Return every line in the listing below that contains the word "Click".

(begin)

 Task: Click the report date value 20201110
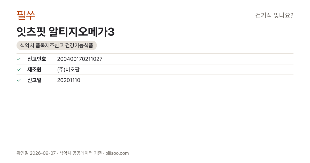tap(69, 80)
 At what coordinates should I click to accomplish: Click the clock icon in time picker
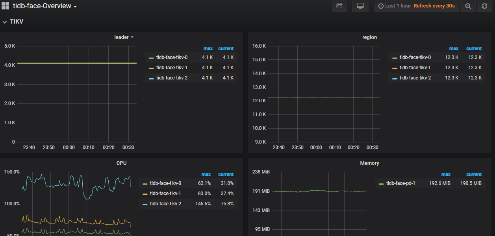[380, 6]
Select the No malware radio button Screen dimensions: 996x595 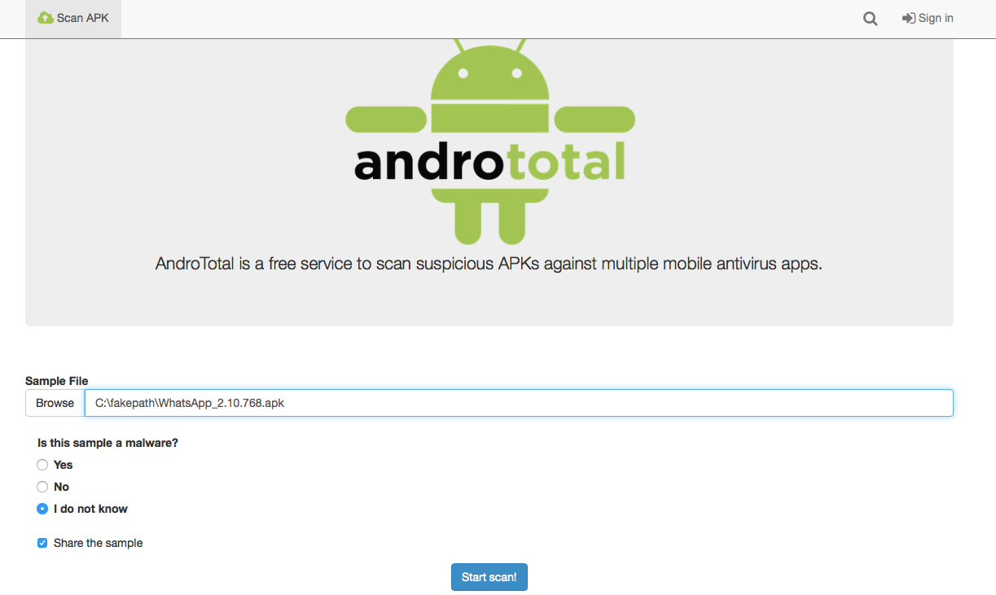coord(42,487)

(end)

Full answer —
 Task: Click the report date value 20201110
 At what coordinates should I click to accomplish: Click the clock icon in time picker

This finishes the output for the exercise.